I could've read a section of that twice as long, though I'm sure other readers would've been annoyed.
I noticed someone on Amazon noted the ending being rushed. It was fast, but I disagree about it being rushed. I think it would've felt very cliche and tired if what that reviewer had probably wanted out of it would've happened:
He likely wanted to see the book going through the events in the capital, with Randall on the front line. Probably wanted the two Mage armies to stand in a line across from each other, staring, and then suddenly charge screaming at each other like they probably masturbate to in every single fantasy movie for the last ten years. Bleh.
What went on was far more personal, which is more appropriate for a book, especially one so centered on its protagonist.
I loved what Randall did to Aidan, by the way. I knew he was making a rune, but I couldn't figure out what the hell he was trying to accomplish until it happened.
Final thoughts: You wrote a good book, Tin, which is more than many people who write them can say.

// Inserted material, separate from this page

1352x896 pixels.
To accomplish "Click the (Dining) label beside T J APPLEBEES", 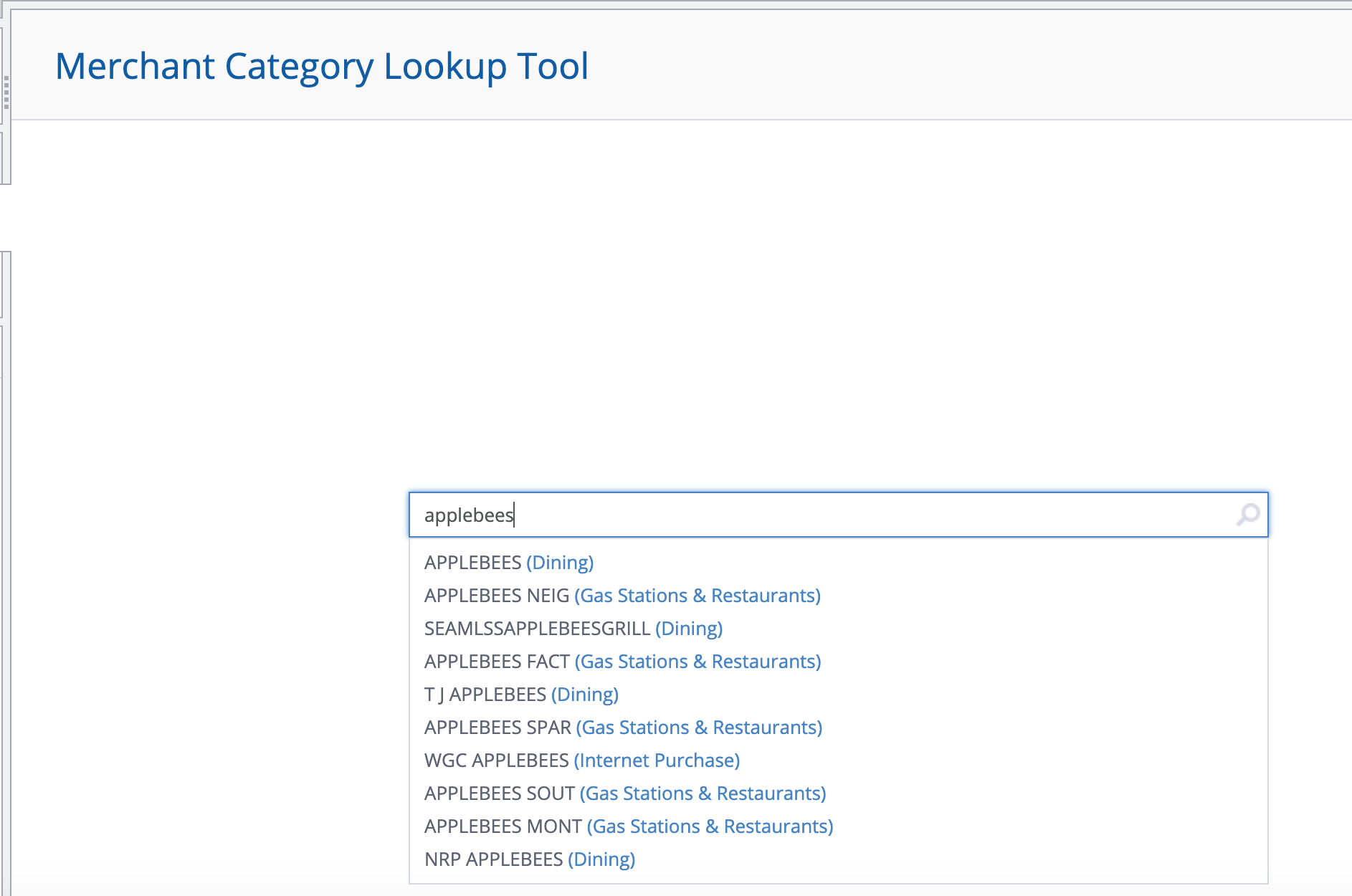I will pyautogui.click(x=584, y=695).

I've got a shit-ton of fairy tales, but they're really just short stories put together in a single cover, and I have manuscripts sitting with me, but I can't call them good books, because they need polish, revision, more revision, more polish. Aside from the punctuation quibbles, this is well-written, smooth prose that I can tell you paid great attention to. That's so damn important to a book, and so often it's ignored in favor of purple prose hack-job Stephanie Meyers-wannabe trash. I could go on a long rant on that, so I won't, but that's another thing I wanted to touch on. I've really wanted to give self-published books a chance, but most of the fantasy ones I see want to be rip-offs of Lord of the Rings, Harry Potter or Twilight (lots and lots of fucking Twilight rip-offs). Why self-publish if you're going to write the same derivative stuff that the publishers already pump out by the dozen each year? I admit that at first I thought this was going to be in the Harry Potter category, and then it showed it wasn't, and then it REALLY wasn't. Maybe others will disagree, but in my opinion yours was definitely the right way to go (and I say that as someone who likes Harry Potter) and was more satisfying for it.
This ever goes paperback or hard cover and it'll be in my next Amazon.ca purchase.

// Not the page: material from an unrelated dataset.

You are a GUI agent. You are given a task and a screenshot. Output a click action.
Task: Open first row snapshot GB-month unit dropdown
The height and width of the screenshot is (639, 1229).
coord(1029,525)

Just bought the 5th book of Games of Thrones yesterday, was a few dollars short of free shipping, so I bought the woman a 5$ book to make the purchase over 25$.
Needless to say, it could have been your book Tin, it could have been a sale.
This ever goes paperback or hard cover and it'll be in my next Amazon.ca purchase.
Just bought the 5th book of Games of Thrones yesterday, was a few dollars short of free shipping, so I bought the woman a 5$ book to make the purchase over 25$.
Needless to say, it could have been your book Tin, it could have been a sale.
Looking more closely, I see that it has to be paid for using Canadian dollars, which as we all know isn't a real currency. I understand your plight now, Jay.
I feel like it's gonna be a while before mine shows up on B&N. I also decided to forgo iBook and Nook stuff and went with Amazon's promotional thing. The results of that will determine whether I go with it again for volume 2 in a few months or try your route with the other eBook applications.
Yeah, that's mine . I used to write a lot of reviews back in college. I'm still proud of my review of Stephen King's It being the top one on the book's page since that's one of my favorite novels.
I did not know that; I was actually puzzled over the free promotion aspect. That will be useful, I hope. I'll let you know how it turns out and whether it helps boost actual sales after a while.